Semi-quantified Oil-red-O staining lipid droplet levels (a) and representative Oil-red-O staining images for liver lipid accumulation for each mouse strain (b) in male wild-type, Ces2^–/–, Ces2^–/–A and Ces2^–/–V 20-week old mice (n = 19–21; body weight of each individual mouse presented is indicated); (c) liver lipid contents in male wild-type, Ces2^–/–, Ces2^–/–A and Ces2^–/–V 20-week old mice (n = 8); (d) plasma triglyceride basal concentration (overnight fast) before very low-density lipoprotein (VLDL) production and secretion and oral lipid tolerance test in male wild-type, Ces2^–/–, Ces2^–/–A and Ces2^–/–V 12-week old mice (n = 20–24); (e) VLDL production and secretion and (f) oral lipid tolerance test in male wild-type, Ces2^-/-, Ces2^-/-A and Ces2^-/-V 12-week old mice (n = 10–12). Data are given as mean ± SD. *, P < 0.05; **, P < 0.01; ***, P < 0.001 compared to wild-type mice. ^#, P < 0.05; ^##, P < 0.01; ^###, P < 0.001 compared to Ces2^-/- mice. ^^, P < 0.01; for comparison between Ces2^–/–A and Ces2^–/–V mice. Statistical analysis was applied after log-transformation of linear data. For the scoring criteria in panel (a), please refer to the supplementary methods section 2.5.2; the Kruskal-Wallis rank test was used.

Fig. 8. Glucose metabolism and homeostasis in the CES2 mouse models.

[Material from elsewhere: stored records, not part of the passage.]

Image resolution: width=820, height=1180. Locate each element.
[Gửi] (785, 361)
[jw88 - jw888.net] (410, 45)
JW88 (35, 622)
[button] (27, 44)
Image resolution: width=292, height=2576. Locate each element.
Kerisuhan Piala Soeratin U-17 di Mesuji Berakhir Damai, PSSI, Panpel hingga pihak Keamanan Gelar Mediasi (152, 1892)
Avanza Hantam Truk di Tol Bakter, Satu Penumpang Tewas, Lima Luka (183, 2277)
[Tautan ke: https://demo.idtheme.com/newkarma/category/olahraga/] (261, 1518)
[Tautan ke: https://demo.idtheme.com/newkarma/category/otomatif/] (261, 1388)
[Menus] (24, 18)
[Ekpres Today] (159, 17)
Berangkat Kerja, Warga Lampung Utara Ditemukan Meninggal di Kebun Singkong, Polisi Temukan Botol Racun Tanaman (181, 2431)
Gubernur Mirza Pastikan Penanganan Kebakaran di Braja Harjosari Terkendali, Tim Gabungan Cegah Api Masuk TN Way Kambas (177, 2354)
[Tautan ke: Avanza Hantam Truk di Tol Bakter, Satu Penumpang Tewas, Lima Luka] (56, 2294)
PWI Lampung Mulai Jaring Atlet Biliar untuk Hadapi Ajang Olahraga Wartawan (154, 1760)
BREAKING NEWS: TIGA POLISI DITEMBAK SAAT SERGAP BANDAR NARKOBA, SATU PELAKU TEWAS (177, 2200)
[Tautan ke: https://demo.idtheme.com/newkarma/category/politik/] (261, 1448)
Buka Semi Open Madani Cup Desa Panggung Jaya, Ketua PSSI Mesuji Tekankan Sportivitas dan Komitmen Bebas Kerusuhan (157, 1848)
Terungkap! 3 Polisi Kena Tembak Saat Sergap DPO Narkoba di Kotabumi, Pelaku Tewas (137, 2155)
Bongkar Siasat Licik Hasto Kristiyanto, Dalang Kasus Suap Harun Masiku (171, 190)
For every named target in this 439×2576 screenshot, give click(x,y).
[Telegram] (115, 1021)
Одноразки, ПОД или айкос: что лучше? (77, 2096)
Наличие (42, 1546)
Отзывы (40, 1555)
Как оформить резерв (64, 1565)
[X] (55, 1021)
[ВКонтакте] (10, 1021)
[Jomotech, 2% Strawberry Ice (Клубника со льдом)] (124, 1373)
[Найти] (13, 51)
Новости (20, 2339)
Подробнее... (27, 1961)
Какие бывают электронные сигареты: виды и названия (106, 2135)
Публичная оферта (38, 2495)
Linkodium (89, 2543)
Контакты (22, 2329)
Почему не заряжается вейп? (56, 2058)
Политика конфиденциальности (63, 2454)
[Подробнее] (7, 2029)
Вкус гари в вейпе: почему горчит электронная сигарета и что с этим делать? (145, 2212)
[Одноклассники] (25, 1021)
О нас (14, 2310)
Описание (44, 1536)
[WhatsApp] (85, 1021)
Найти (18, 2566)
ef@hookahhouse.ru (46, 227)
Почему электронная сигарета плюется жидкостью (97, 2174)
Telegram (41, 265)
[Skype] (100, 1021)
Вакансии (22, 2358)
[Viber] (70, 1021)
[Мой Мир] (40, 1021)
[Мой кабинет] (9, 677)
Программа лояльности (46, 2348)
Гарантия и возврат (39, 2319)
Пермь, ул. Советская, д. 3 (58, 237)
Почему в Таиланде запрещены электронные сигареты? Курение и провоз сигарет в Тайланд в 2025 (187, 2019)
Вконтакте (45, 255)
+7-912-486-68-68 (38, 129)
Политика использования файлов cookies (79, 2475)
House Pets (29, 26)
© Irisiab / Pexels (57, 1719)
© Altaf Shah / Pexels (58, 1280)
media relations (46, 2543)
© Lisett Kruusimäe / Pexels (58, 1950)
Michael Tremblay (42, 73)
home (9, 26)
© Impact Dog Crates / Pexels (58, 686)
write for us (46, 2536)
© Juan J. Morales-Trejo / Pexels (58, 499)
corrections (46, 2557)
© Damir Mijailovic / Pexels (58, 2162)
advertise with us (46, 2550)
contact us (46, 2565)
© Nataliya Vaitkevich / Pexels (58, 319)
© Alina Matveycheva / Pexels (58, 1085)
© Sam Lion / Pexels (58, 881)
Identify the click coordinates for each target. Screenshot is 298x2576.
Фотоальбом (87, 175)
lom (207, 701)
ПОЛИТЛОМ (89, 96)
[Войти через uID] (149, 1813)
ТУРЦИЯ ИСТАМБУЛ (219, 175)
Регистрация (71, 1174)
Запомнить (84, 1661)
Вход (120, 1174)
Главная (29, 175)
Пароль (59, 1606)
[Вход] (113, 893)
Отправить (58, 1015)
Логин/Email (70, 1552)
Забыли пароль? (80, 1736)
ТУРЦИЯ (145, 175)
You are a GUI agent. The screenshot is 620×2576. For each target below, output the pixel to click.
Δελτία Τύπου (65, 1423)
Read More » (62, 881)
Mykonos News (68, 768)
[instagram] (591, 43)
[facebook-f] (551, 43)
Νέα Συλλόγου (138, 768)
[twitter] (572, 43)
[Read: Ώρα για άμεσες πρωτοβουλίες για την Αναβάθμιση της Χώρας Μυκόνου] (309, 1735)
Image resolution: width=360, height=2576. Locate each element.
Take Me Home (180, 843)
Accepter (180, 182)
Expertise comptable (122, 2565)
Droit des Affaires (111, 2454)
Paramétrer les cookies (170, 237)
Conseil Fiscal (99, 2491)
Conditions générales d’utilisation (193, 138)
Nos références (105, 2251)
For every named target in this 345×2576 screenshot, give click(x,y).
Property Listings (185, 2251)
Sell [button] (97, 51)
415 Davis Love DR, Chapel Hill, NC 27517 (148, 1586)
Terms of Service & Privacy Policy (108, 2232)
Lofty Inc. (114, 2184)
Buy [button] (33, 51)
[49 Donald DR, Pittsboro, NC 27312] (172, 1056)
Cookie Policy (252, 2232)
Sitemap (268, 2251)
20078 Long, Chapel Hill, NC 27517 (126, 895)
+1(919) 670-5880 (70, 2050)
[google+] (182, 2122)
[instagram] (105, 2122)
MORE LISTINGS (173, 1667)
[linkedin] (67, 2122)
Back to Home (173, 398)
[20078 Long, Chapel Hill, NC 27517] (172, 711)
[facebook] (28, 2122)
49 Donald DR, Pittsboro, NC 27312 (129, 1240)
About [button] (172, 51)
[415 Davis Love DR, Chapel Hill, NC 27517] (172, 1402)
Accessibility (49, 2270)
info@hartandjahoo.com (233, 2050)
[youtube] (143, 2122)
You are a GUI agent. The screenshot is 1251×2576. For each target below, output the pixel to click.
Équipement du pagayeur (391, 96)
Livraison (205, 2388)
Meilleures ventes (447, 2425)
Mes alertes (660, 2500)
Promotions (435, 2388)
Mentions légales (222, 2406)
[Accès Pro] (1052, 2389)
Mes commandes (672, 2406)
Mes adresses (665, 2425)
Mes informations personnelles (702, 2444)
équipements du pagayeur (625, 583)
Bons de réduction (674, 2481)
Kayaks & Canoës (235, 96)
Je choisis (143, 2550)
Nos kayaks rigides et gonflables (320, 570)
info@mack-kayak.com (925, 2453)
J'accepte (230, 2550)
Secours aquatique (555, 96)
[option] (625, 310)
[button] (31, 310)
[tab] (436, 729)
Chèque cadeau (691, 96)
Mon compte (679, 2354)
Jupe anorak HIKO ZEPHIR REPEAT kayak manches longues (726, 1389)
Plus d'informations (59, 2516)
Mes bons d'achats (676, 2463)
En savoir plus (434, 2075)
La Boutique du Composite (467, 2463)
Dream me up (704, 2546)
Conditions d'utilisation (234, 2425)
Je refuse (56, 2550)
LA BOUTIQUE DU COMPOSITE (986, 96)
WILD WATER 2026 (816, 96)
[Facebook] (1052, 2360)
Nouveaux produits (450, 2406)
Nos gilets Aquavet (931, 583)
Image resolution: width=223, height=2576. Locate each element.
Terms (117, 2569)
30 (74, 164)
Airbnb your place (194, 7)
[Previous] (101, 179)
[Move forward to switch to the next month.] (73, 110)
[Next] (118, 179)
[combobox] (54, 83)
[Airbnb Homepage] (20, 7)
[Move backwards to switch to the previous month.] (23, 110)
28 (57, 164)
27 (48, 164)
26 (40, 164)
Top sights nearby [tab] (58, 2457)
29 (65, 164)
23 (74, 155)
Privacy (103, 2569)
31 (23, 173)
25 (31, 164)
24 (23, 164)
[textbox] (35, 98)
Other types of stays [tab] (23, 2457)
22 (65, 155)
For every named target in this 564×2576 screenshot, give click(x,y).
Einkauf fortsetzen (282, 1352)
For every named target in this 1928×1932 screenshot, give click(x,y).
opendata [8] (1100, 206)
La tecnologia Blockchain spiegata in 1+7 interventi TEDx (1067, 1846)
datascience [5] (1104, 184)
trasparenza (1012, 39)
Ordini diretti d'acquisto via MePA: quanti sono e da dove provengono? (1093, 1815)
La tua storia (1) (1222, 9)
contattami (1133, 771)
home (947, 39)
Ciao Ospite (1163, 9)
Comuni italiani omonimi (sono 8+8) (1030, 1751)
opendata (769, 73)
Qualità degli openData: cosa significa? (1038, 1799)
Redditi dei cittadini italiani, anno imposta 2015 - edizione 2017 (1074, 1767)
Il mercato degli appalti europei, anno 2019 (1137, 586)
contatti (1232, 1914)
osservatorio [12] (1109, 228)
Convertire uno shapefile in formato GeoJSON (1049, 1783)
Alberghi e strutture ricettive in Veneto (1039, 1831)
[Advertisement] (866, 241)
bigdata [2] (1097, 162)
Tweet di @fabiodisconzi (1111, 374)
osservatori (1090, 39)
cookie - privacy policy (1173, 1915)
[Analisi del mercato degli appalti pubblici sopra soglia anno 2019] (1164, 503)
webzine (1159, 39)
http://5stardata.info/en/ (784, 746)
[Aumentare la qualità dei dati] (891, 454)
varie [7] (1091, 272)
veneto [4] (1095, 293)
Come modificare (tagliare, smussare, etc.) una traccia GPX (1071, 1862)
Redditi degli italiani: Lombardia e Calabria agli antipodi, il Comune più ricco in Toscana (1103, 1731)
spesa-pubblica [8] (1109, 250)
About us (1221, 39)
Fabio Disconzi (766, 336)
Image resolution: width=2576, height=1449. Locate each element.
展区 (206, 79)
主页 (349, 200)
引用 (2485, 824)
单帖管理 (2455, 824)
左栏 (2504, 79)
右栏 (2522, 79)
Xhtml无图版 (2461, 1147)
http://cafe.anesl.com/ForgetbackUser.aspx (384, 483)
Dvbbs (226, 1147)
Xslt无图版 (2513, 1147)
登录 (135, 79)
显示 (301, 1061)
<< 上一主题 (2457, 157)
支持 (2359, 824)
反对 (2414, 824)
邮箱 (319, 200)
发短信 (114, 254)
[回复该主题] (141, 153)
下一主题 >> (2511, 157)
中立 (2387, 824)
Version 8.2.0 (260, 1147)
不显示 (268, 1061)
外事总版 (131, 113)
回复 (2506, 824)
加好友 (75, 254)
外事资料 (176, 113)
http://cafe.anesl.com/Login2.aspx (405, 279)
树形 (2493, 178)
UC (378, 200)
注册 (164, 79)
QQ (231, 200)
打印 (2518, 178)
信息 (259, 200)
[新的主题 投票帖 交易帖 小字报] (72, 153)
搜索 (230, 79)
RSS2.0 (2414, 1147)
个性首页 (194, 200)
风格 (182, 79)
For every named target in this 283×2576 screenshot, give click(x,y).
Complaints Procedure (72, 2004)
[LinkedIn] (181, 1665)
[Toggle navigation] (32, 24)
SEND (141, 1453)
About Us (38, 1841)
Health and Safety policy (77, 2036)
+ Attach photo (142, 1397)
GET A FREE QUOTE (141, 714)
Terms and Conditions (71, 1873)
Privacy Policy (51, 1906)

The plasma glucose concentration time curve (a), plasma glucose concentration to basal glucose concentration (before glucose administration) ratio time curve (b) and glucose AUC_0-3h (c) in male wild-type, Ces2^–/–, Ces2^–/–A and Ces2^–/–V 12-week old mice over a 3 h glucose tolerance test after oral administration of 1 mg/g glucose; The plasma glucose concentration time curve (d), plasma glucose concentration to basal glucose concentration (before insulin injection) ratio time curve (e) and glucose AUC_0-3h (f) in male wild-type, Ces2^–/–, Ces2^–/–A and Ces2^–/–V 16-week old mice over a 3-h insulin tolerance test after i.p. injection of 0.5 U/kg insulin. Data are given as mean ± SD (n = 15–16). *, P < 0.05; **, P < 0.01; ***, P < 0.001 compared to wild-type mice. ^#, P < 0.05; ^##, P < 0.01; ^###, P < 0.001 compared to Ces2^–/– mice. Statistical analysis was applied after log-transformation of linear data.